Oleh karena itu, katanya, pada awal merintis batik tenun gedog pada 1998, para perajin kain gedog dikumpulkan diberi pengertian untuk tetap bekerja membuat tenun kain gedog.

"Penenun saya yakinkan bahwa produksinya akan saya beli dengan harga memadai. Ya akhirnya penenun kain tenun gedog masih ada sampai sekarang, bahkan anak-anak muda mulai menyukai menenun kain gedog," kata dia menjelaskan.

Menurut dia, memproses batik tenun gedog membutuhkan waktu yang cukup panjang. Untuk memintal benang lawe untuk satu potong yang siap untuk diproses menjadi kain tenun membutuhkan waktu tiga hari.
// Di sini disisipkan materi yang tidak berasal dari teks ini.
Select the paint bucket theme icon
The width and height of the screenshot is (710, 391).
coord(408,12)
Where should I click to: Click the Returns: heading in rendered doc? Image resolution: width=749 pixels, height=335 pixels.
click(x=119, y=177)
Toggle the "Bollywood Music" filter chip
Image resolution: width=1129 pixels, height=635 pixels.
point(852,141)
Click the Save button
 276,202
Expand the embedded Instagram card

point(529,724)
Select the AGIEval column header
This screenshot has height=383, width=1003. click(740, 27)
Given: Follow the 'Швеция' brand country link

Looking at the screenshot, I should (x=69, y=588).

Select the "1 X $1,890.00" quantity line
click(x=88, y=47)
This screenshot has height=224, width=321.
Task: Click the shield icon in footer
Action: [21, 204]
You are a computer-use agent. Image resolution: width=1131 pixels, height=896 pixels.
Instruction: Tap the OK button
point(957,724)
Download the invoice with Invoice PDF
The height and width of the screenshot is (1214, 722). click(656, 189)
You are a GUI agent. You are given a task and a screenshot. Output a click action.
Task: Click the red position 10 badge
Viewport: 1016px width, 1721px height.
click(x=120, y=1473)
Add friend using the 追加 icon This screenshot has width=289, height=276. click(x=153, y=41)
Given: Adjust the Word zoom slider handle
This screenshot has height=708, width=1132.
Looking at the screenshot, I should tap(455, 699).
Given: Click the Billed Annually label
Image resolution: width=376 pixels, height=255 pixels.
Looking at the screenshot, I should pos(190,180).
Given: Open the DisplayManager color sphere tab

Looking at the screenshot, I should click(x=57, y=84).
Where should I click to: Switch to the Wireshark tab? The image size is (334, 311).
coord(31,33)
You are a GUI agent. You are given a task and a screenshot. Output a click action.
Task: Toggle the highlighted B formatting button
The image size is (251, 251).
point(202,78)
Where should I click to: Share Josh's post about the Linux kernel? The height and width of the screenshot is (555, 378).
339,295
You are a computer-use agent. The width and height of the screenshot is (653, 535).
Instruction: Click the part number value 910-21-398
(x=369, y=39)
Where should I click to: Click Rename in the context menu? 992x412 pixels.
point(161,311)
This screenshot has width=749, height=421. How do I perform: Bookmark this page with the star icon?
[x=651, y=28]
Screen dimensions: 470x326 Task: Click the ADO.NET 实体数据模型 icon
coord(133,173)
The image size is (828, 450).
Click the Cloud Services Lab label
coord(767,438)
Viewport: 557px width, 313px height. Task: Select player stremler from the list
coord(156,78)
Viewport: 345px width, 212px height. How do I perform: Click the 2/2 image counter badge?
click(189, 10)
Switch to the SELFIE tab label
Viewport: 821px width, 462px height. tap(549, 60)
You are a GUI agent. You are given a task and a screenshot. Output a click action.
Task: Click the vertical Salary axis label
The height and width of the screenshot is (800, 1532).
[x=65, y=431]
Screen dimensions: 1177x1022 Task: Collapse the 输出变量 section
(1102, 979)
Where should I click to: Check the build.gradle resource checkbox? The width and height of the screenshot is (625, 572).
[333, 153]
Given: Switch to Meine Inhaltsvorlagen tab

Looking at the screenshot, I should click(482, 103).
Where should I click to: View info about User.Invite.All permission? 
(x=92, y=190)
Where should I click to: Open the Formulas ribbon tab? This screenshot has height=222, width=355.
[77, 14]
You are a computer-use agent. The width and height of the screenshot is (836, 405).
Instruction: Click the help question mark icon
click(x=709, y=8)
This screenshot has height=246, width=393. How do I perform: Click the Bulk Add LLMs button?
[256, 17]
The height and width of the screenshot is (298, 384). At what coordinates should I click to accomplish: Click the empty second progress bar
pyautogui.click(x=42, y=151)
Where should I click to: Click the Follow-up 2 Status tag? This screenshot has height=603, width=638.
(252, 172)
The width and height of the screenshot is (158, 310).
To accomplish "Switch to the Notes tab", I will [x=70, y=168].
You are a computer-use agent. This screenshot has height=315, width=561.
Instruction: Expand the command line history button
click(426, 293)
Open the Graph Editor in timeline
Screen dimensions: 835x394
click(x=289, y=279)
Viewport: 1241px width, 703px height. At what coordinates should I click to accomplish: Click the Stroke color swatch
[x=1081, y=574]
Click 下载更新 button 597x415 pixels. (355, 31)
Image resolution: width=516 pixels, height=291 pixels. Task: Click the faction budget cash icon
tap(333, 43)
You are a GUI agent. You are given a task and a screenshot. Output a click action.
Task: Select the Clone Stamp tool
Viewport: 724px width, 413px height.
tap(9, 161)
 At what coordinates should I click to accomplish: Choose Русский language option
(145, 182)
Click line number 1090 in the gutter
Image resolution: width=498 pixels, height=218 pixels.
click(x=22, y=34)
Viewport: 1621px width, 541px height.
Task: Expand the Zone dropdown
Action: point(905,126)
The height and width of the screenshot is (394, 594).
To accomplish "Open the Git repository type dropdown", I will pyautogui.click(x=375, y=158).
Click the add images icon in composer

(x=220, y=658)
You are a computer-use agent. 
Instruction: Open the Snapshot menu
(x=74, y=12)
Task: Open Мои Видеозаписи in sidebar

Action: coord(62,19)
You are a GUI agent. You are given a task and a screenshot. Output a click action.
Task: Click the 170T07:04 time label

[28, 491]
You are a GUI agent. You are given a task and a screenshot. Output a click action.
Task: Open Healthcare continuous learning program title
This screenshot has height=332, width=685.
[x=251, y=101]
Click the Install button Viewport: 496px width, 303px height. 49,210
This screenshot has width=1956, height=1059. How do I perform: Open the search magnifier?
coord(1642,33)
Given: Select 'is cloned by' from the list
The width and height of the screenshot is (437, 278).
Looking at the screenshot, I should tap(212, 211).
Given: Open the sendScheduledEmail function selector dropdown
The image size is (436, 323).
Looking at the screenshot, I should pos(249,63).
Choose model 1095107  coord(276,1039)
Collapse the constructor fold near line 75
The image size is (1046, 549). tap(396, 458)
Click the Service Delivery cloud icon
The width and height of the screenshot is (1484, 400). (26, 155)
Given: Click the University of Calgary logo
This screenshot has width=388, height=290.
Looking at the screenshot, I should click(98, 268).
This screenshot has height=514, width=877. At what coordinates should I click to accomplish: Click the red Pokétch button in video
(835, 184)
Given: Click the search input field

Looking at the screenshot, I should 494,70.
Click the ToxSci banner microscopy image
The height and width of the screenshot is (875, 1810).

Proses menenun  menjadi satu lembar potong kain gedog dengan ukuran 3 meter lebar 90 centimeter membutuhkan waktu tujuh  hari.

"Proses membatiknya membutuhkan waktu juga tujuh hari," ucapnya.

Dari data yang ada di Dusun Kajoran, Desa Margorejo,Kedungrejo, dan Gaji, Kecamatan Kerek, banyak warga yang menanam  kapas yang dimanfaatkan untuk membuat "lawe". Oleh karena itu  kebutuhan kapas untuk pembuatan kain tenun gedog tidak pernah ada masalah.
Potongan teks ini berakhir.